Impacted Canines

A canine that is prevented from erupting into a normal position, either by bone, tooth or fibrous tissue, can be described as impacted. Impacted maxillary canines are seen in about 3% of the population. The majority of impacted canines are palatal (85%), the remaining 15% are usually buccal. There is sex bias, 70% occur in females. One of the biggest dangers is that they can cause resorption of the roots of the lateral or central incisors and this is seen in about 12% of the cases.
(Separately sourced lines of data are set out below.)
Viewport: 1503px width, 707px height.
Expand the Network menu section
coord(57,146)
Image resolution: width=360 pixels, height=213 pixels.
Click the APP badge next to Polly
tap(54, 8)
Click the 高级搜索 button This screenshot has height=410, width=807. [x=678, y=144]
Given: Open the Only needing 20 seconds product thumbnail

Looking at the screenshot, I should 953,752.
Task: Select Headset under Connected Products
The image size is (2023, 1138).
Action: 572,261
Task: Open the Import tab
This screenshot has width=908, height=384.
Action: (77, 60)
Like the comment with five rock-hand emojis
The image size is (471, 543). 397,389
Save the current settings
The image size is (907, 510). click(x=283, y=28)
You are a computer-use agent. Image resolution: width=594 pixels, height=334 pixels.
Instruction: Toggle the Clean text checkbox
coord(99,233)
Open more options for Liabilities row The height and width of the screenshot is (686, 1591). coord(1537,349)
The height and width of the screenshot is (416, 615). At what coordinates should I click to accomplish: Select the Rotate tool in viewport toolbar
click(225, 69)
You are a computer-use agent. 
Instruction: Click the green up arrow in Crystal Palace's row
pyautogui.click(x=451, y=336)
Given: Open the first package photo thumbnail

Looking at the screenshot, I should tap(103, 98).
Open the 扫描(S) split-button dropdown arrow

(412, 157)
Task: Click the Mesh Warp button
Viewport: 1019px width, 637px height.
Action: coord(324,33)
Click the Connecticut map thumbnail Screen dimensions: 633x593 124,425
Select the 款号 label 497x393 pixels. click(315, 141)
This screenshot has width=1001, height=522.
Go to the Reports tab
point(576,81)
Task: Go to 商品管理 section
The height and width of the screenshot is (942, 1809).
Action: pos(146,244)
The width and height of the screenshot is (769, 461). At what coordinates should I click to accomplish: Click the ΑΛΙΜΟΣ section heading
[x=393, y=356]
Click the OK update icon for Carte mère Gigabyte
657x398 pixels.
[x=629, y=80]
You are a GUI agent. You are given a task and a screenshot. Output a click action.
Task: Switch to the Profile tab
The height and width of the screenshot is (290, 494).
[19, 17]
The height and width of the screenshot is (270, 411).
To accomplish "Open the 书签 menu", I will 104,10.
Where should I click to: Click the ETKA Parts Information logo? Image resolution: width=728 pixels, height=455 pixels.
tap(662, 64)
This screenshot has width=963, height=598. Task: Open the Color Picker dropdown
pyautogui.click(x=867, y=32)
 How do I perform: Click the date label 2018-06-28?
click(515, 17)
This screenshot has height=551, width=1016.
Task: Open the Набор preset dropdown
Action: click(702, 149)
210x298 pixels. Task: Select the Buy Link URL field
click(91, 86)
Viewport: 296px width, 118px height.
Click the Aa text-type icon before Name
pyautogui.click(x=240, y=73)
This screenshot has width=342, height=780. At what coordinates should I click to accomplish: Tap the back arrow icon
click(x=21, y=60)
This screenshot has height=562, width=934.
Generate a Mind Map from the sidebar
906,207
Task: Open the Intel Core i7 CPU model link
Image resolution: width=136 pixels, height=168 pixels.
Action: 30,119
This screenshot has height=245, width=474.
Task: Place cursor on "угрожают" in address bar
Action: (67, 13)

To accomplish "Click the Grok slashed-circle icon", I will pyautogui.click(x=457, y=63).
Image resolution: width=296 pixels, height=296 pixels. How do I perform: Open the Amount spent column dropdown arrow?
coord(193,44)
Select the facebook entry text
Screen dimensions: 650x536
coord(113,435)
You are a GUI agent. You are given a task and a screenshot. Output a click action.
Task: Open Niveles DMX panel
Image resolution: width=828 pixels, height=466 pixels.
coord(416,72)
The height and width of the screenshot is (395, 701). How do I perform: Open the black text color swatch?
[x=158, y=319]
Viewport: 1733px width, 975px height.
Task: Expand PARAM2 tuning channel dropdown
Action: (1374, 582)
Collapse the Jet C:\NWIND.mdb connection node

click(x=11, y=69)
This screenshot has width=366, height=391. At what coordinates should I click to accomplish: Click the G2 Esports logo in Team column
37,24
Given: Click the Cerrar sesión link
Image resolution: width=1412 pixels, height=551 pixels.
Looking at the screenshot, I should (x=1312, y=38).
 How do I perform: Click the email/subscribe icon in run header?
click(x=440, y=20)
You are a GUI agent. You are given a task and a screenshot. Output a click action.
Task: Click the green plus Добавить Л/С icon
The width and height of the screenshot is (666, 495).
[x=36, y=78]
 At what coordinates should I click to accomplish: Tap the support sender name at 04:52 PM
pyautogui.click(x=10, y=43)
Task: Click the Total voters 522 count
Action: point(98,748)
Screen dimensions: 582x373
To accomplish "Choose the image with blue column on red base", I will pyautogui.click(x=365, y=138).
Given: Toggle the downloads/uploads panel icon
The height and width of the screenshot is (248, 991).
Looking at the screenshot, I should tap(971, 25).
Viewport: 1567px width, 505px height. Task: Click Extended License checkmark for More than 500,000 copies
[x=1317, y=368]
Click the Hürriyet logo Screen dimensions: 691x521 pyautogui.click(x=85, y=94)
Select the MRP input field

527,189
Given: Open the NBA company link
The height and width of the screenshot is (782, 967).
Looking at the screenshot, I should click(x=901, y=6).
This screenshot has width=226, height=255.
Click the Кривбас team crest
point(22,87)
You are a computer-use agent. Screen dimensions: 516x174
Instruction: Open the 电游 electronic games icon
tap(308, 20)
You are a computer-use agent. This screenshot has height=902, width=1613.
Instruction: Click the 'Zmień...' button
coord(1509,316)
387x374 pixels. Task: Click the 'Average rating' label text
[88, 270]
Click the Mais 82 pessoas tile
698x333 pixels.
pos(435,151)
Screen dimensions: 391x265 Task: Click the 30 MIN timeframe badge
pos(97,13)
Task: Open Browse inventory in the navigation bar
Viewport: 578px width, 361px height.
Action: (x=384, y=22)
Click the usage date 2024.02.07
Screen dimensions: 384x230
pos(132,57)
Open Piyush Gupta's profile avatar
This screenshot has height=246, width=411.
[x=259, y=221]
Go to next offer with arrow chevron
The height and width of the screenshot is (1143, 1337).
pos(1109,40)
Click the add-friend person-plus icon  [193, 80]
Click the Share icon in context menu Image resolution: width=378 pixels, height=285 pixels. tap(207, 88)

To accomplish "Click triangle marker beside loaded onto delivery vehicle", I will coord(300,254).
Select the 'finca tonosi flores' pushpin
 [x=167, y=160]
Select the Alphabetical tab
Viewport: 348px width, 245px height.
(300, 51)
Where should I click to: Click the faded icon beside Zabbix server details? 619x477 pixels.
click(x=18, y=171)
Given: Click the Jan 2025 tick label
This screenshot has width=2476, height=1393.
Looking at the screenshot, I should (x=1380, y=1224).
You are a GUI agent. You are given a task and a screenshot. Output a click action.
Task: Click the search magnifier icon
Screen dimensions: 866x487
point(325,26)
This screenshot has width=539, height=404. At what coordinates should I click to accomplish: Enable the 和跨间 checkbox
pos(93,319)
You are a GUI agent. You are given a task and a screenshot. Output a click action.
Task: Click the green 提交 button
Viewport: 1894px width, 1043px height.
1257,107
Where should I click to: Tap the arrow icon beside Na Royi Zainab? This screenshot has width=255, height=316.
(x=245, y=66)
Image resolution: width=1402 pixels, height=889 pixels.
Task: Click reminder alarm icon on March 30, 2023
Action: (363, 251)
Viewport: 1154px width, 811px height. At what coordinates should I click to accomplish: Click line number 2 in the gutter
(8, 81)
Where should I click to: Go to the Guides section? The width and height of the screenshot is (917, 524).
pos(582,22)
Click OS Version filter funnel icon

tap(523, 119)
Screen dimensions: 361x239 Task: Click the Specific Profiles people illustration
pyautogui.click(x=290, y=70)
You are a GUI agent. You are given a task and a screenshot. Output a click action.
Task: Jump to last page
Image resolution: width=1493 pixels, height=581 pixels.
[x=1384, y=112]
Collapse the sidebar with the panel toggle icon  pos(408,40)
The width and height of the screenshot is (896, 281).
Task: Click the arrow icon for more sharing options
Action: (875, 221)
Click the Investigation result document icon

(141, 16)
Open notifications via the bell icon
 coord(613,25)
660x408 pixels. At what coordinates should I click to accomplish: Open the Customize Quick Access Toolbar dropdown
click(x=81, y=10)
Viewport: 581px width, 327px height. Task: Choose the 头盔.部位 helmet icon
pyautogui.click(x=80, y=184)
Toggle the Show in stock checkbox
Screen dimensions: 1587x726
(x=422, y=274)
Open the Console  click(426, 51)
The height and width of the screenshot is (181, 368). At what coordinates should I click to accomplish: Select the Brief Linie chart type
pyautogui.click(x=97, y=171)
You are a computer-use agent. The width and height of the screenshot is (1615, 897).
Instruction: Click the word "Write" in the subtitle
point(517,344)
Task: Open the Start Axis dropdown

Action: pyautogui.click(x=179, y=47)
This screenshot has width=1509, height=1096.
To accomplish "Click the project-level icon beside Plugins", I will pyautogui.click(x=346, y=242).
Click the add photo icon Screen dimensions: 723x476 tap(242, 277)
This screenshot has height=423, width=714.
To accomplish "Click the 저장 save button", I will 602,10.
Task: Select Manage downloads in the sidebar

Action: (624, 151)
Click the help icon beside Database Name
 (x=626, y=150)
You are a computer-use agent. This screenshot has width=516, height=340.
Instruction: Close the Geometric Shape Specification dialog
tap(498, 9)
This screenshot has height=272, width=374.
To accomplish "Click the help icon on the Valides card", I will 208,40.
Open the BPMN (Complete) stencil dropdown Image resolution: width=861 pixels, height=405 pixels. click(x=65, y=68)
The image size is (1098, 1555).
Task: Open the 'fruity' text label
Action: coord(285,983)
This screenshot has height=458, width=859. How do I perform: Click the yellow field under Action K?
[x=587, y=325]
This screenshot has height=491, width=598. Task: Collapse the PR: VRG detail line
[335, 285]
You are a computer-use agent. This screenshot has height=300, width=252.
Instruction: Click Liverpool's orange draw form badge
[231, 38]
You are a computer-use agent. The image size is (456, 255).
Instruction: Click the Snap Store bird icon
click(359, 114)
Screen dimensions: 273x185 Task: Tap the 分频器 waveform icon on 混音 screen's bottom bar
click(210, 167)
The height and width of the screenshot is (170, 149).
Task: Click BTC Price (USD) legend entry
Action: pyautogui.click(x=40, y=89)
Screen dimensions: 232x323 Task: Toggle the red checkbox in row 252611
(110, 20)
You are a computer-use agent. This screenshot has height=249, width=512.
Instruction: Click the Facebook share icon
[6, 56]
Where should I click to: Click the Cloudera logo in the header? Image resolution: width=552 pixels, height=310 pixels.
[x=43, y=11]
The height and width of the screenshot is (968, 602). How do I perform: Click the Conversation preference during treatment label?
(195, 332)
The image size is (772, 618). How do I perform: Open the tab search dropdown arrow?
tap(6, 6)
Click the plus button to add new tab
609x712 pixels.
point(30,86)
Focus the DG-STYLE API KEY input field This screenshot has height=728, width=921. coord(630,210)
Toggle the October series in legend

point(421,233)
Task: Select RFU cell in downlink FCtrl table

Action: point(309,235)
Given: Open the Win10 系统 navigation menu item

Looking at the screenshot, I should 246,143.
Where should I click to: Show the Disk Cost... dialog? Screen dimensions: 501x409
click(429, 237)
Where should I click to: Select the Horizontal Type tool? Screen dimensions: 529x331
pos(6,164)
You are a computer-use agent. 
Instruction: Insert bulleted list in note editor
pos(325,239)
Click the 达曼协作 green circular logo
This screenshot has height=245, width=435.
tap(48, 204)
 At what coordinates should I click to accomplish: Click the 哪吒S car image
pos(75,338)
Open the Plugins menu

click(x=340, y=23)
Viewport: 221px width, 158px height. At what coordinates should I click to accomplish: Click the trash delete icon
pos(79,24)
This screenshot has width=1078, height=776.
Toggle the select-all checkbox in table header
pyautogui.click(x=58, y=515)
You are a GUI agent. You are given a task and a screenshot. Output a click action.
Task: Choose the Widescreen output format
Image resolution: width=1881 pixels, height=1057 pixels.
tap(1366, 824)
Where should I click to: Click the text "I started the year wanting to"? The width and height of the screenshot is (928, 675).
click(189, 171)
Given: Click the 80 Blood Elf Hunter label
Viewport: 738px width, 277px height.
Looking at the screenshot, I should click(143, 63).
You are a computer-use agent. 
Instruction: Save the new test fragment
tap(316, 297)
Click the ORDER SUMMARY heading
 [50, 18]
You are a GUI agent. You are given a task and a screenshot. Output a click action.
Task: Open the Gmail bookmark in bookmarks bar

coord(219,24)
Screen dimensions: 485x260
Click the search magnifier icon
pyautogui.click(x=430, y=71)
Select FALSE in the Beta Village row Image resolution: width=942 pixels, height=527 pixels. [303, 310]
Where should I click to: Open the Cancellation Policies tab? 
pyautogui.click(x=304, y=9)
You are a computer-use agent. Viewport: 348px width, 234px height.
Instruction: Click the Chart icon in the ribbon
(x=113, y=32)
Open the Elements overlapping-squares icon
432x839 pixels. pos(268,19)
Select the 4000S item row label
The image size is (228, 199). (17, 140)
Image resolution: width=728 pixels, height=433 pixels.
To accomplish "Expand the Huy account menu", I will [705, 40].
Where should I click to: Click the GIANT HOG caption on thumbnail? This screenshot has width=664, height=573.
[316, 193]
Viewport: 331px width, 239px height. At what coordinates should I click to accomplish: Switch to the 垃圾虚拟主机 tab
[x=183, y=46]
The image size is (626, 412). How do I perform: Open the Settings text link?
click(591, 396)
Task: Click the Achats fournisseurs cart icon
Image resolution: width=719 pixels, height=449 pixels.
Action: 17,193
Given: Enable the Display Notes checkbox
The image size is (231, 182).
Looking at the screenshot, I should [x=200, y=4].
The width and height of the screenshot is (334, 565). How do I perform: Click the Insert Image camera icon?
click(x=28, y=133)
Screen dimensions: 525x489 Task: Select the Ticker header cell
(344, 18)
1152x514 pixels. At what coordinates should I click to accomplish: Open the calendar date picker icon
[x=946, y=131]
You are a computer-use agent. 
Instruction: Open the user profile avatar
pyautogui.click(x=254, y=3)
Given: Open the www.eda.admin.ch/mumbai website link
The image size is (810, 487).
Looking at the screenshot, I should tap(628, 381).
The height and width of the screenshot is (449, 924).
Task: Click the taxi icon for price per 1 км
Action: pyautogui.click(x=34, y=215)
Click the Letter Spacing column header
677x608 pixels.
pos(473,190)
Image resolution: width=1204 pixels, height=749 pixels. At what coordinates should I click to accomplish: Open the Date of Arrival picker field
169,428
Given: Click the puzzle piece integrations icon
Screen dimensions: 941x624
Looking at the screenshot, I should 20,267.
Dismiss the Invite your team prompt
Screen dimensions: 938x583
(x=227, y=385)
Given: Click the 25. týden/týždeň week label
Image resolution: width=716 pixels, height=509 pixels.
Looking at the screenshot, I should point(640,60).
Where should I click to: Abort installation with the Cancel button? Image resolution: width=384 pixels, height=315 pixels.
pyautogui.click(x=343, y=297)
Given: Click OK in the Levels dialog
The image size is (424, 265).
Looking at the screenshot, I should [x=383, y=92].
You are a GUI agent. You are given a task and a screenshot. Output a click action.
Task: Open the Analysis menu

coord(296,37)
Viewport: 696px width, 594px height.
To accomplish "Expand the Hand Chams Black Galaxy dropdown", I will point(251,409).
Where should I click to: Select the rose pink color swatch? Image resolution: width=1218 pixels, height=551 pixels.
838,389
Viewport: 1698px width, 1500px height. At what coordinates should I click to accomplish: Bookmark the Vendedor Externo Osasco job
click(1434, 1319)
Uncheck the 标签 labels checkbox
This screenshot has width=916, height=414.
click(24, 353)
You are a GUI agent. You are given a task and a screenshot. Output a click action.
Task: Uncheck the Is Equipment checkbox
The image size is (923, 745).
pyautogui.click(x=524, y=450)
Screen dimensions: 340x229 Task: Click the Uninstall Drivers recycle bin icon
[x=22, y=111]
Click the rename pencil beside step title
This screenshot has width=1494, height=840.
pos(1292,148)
The cause of impaction is not known, but these teeth develop at the orbital rims and have a long path of eruption before they find their way into the line of the arch. Consequently in crowded cases there may be insufficient room for them in the arch and they may be deflected. It seems that the root of the lateral incisor is important in the guidance of upper permanent canines to their final position. There is also some evidence that there may be genetic input into the aetiology of the impaction.

Late referral or misdiagnosis of impacted canines places a significant burden on the patient in relation to how much treatment they will subsequently need. If the canines are in poor positions it will require a considerable amount of treatment and effort in order to get them into the line of the arch and a judgement must be made as to whether it is worth it. Sacrificing the canine is unsatisfactory since this presents a challenge to the restorative dentist, an aesthetic problem and by definition, cannot be used to guide the occlusion. There are times when it might be sensible to consider its loss, but early diagnosis can make a significant difference to how much treatment is needed by the patient.